As her eyes adjusted to the light, another colour resolved itself. Between the browns and greens were seams of blue. Outcrops of stone dotted the narrow strip of land below them, like fat knuckles that had punched up from underground, shot through with mica. With bluestone. As if the earth had turned itself inside out and said, Here, take it.
And beyond it was another blue, this one deeper, and not static but moving – rippling and curling as it flowed in to the edge of the land and then back again.
“Shorehaven is around there.
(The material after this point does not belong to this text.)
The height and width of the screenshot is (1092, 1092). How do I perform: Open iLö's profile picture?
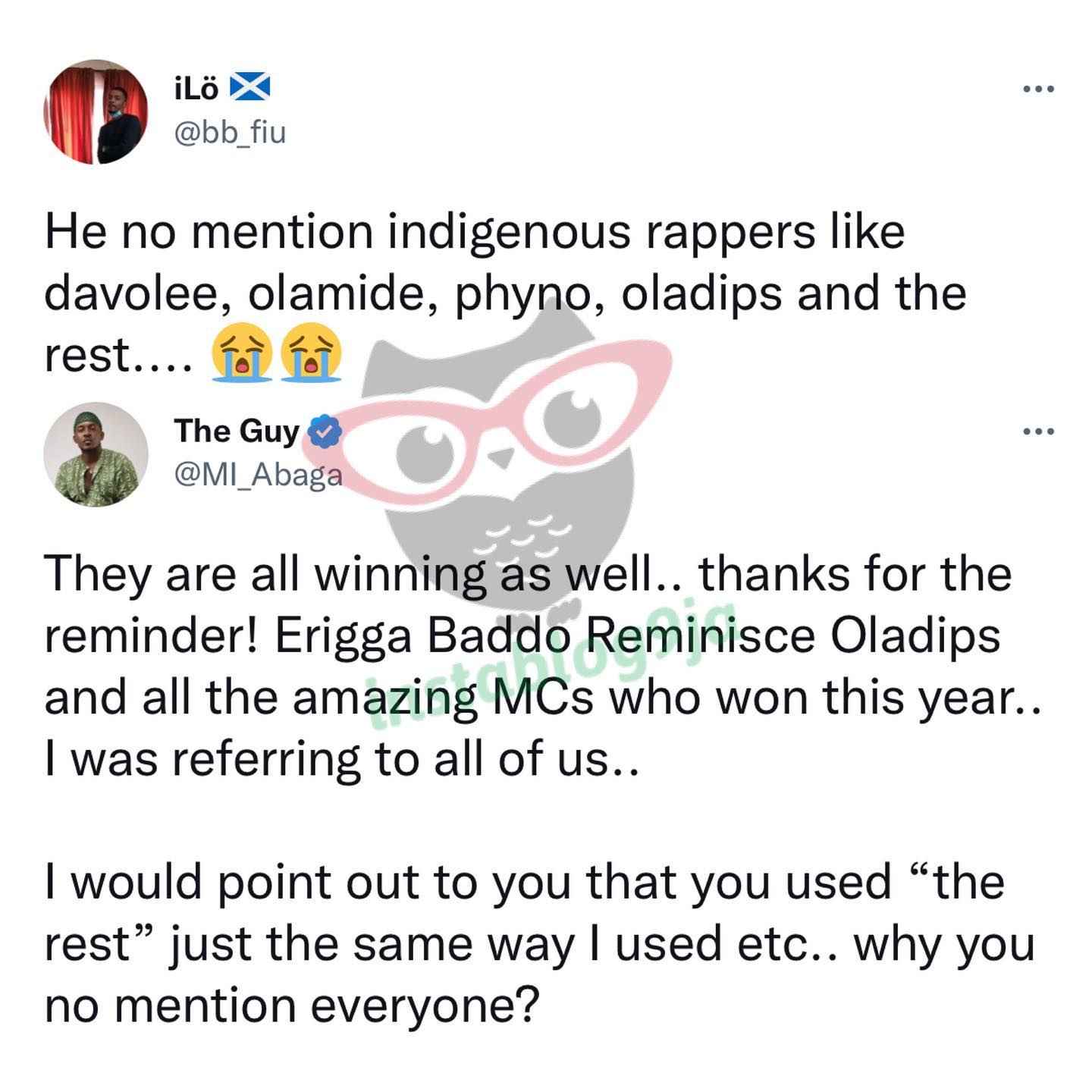(96, 111)
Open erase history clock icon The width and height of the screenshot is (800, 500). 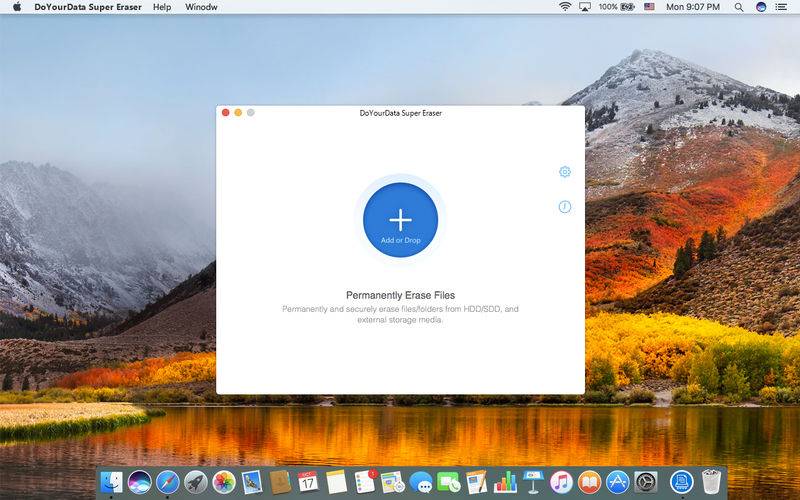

You can’t see it from here, but …” Lia indicated a long spur of rock that jutted out nearby and ran almost to the water.
The slope around them was overgrown, carpeted with vines and moss and small, scrubby bushes. They were still in the Pass, but it was clear that no rocks had fallen here for generations. No grief-crazed hands, scrabbling at stones, had made things tumble down anew. Anyone coming to it now would think it just another rugged crag on the stony face.
The crevice they had followed had angled steadily upwards but had not strayed much to the left or right; they were somewhere above the line of the tunnel, Jena thought. It would emerge, when it did, almost directly below where they now sat.
“Should we go?” Lia motioned towards the ground.
The climb would be easy enough. Although they were high, the slope descended gradually, spilling out onto the plain in measured stages. Beneath them, the rocks of the Pass led away and down. If you looked at them a certain way, they were almost like steps.
Lia had begun to move forwards when Jena put a hand on her shoulder. “Wait.”
“What is it?”
“I … I wanted to say I’m sorry.”
“For what?”
“For letting go of you. I was supposed to look after you. I was holding you and then …” Jena lowered her eyes. “I just let go.”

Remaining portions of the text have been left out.